21/03/2026

Locales

Día Mundial del Síndrome de Down

Eve y Luquitas: una historia de amor que abraza a todas las madres en el Día del Síndrome de Down

09:50 | Cada 21 de marzo se conmemora el Día Mundial del Síndrome de Down, una jornada impulsada por la ONU para promover la inclusión, la igualdad de oportunidades y derribar prejuicios sobre esta condición genética.



Pero más allá de las estadísticas o los discursos, hay historias que le dan verdadero sentido a esta fecha. Historias que conmueven, que enseñan y que transforman. Como la de Eve y su hijo, Luquitas.

Luquitas llegó a su familia para cambiarlo todo. Desde sus primeros días, con su forma de mirar, de sentir y de aferrarse a la vida, dejó en claro que venía a dejar una huella profunda. Una huella hecha de amor, de lucha y de aprendizajes constantes.

Detrás de cada niño con síndrome de Down hay una historia que muchas veces no se ve: la de madres y padres que enfrentan miedos, incertidumbres y desafíos diarios. Que muchas veces no saben cómo seguir, pero que encuentran en el amor una fuerza imparable.

Eve es el reflejo de eso. Una mamá que no se detiene. Que transforma cada obstáculo en un impulso. Que organiza su vida alrededor de su hijo, entre terapias, médicos, trámites y cada pequeño logro que se celebra como una gran conquista.

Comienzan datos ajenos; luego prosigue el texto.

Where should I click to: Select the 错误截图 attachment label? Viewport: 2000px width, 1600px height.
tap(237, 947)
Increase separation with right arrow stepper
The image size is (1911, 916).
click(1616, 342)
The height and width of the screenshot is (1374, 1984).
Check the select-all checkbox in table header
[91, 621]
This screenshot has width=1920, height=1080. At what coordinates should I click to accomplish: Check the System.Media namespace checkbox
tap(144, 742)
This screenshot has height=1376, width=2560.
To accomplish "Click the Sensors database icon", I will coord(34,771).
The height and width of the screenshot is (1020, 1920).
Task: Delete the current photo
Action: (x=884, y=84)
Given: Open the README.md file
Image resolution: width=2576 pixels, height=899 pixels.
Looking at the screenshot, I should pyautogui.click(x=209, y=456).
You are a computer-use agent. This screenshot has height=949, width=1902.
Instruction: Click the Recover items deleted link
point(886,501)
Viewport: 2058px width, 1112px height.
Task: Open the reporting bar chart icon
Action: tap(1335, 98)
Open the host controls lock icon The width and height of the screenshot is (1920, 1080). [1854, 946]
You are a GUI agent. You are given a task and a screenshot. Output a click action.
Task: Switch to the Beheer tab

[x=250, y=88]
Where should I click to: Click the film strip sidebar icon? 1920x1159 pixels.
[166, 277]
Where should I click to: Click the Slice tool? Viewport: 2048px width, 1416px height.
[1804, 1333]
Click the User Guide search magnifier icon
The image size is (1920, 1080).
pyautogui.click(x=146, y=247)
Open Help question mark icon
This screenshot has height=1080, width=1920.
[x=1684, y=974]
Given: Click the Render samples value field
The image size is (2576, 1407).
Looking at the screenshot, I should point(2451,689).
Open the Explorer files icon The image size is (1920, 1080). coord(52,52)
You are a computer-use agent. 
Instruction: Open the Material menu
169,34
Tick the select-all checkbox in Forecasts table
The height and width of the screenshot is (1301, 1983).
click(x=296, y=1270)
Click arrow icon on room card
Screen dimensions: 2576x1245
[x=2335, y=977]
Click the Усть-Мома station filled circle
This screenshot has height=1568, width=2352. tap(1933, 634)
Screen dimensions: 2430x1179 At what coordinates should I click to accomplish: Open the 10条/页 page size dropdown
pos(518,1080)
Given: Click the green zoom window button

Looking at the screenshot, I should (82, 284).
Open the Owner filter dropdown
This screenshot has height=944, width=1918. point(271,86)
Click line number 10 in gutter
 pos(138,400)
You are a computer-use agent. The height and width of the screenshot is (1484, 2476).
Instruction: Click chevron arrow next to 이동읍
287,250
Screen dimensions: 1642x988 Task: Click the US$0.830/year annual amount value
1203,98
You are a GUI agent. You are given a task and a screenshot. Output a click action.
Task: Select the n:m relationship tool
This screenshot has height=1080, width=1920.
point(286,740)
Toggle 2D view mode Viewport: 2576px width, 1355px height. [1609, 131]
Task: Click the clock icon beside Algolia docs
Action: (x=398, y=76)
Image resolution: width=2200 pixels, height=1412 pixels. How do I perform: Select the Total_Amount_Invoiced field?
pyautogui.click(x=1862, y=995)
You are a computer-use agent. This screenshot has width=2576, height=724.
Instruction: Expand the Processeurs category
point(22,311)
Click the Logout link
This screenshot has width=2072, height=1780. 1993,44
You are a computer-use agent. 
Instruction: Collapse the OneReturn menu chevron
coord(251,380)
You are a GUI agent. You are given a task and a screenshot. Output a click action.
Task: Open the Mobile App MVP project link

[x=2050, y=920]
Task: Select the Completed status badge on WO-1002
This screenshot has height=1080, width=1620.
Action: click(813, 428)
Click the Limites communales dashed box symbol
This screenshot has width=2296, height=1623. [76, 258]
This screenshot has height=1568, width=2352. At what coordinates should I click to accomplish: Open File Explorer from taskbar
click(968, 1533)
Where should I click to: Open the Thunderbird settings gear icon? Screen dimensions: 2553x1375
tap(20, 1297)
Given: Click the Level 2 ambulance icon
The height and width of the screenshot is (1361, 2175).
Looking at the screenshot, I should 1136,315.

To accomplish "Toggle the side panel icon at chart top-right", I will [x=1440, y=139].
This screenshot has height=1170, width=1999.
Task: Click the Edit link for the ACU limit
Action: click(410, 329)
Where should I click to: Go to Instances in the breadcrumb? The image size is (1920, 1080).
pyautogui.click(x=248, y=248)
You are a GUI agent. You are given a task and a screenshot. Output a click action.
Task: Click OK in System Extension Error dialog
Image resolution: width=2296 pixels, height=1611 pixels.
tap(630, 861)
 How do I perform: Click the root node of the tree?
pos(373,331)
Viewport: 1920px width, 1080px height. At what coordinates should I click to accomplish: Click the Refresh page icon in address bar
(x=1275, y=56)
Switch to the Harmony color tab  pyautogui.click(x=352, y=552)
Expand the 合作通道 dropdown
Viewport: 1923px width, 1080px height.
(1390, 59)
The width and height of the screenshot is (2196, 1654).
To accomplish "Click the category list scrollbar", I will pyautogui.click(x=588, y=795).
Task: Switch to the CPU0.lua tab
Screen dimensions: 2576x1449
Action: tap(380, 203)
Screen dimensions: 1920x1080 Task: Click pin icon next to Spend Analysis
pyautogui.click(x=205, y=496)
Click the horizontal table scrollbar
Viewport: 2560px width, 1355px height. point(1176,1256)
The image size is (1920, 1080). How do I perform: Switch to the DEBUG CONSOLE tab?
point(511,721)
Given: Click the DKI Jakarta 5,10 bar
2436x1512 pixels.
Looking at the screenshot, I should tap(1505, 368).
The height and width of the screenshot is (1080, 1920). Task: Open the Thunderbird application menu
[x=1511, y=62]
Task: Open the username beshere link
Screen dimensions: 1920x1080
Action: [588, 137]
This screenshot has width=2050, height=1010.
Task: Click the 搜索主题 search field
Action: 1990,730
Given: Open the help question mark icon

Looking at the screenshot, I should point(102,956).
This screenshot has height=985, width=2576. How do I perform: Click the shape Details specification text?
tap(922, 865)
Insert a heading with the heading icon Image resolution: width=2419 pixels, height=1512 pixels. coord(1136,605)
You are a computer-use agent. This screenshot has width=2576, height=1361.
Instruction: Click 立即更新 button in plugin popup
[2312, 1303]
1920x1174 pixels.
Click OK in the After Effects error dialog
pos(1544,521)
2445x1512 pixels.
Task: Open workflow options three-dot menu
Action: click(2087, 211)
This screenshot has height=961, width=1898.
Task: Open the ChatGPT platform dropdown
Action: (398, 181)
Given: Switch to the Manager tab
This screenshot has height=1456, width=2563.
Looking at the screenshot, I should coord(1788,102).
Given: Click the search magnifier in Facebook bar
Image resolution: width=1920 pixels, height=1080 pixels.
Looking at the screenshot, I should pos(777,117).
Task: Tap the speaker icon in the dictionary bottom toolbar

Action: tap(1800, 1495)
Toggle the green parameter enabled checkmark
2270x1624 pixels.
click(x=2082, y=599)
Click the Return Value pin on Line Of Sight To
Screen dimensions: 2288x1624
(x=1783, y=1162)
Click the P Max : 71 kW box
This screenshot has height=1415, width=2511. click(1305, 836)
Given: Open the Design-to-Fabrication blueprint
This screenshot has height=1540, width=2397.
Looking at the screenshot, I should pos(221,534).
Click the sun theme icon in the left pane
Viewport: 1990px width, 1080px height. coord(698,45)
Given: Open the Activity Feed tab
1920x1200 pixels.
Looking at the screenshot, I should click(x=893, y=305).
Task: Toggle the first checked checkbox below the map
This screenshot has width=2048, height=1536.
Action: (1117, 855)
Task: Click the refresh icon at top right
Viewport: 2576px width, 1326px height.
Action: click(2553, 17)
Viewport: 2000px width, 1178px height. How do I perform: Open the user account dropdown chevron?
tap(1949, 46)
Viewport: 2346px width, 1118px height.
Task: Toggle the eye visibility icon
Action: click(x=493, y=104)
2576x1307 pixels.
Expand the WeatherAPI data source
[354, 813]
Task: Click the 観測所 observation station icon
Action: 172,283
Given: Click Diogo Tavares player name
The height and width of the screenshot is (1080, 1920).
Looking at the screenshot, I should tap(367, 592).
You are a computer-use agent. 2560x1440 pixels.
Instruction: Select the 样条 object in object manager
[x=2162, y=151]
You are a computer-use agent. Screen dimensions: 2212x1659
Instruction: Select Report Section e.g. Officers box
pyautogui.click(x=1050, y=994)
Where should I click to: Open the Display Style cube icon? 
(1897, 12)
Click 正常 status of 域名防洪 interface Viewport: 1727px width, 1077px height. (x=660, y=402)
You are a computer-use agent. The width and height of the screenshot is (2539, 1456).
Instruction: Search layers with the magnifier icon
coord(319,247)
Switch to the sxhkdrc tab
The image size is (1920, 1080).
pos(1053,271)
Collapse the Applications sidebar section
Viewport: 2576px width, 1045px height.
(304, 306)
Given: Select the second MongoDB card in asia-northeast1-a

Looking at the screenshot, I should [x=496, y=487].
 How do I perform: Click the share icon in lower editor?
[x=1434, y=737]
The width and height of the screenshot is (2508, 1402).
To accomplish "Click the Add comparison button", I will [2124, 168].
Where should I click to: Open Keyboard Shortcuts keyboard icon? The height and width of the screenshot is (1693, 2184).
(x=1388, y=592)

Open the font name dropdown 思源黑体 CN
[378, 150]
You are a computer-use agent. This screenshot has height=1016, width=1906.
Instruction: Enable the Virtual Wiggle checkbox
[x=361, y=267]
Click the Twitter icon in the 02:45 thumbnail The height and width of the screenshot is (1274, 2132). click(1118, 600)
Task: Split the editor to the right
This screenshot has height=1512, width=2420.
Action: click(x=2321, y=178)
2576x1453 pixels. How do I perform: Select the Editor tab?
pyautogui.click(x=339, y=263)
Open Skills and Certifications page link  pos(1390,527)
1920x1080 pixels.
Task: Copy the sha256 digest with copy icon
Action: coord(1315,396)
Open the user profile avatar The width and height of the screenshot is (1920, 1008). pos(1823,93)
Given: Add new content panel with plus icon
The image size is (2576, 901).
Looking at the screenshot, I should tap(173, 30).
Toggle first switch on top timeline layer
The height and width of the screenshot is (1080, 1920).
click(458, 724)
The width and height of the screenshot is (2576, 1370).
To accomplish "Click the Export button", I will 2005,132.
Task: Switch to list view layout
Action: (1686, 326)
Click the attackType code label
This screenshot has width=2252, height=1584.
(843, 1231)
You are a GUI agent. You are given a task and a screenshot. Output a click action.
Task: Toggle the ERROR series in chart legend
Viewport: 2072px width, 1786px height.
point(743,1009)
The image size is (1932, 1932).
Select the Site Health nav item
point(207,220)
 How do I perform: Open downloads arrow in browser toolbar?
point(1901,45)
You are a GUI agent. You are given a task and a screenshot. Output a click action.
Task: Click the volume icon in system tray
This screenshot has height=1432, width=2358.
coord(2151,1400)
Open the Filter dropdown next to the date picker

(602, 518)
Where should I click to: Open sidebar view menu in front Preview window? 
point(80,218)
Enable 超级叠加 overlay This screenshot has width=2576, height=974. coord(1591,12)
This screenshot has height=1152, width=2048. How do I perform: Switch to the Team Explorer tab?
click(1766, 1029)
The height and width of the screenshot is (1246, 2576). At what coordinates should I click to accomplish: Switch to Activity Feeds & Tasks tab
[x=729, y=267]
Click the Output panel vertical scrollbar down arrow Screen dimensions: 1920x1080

Porque criar a un hijo es un acto de amor. Pero criar a un hijo enfrentando barreras sociales, prejuicios y dificultades estructurales, es también un acto de valentía.

En cada paso de Luquitas está el esfuerzo silencioso de Eve. En cada avance, en cada sonrisa, en cada logro, hay horas de dedicación, de cansancio y de una convicción inquebrantable: que su hijo merece las mismas oportunidades que todos.

Este 21 de marzo no es solo una fecha para concientizar. Es también un día para reconocer, abrazar y celebrar a esas madres que, como Eve, sostienen, empujan y acompañan sin rendirse nunca.

Porque en Eve y Luquitas no solo se celebra el Día del Síndrome de Down. Se celebra la vida, el amor en su forma más pura y la certeza de que, cuando hay amor, no hay límites que no se puedan intentar superar.